Lee Ann Fujii (3 January 1962 - 2 March 2018) was an American political scientist, author, and professor. Born to American parents of Japanese descent, who had met when they were interned during World War II, her family’s history gave her first-hand experiences in the world of political violence, and her research on the subject of violence, race, and ethnicity are held in high esteem within the academic community. Fujii graduated from Reed College in Portland, Oregon with a BA in Music, and then worked in the acting and tech industry in San Francisco before pursuing her master's degree. She graduated with an MA in International Relations from San Francisco State University in 2001, with a thesis on the Rwandan Genocide.

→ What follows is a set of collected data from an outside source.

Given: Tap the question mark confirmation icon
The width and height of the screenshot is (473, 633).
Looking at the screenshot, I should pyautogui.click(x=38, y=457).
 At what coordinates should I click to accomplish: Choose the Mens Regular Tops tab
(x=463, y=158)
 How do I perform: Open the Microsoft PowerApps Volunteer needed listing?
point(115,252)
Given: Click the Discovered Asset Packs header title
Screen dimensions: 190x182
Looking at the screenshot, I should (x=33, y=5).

Fuji studied complex, multi-layered cases of political violence, especially the genocide in Rwanda. She wrote articles about the diffusion of a genocidal norm, as well as the power of local ties for political participation. Her first published book analyzed why some people participated in mass killings and others did not. Her careful ethnographic interpretive approach provide examples for how political scientists can interpret testimonies of war and violence and reflect upon research ethics while conducting fieldwork.

Before her sudden death, Fujii was working on another book, Show Time: The Logic and Power of Violent Display. Other scholars of political violence helped publish the work, and wrote about her contributions to the study of genocides, civil wars, and political violence.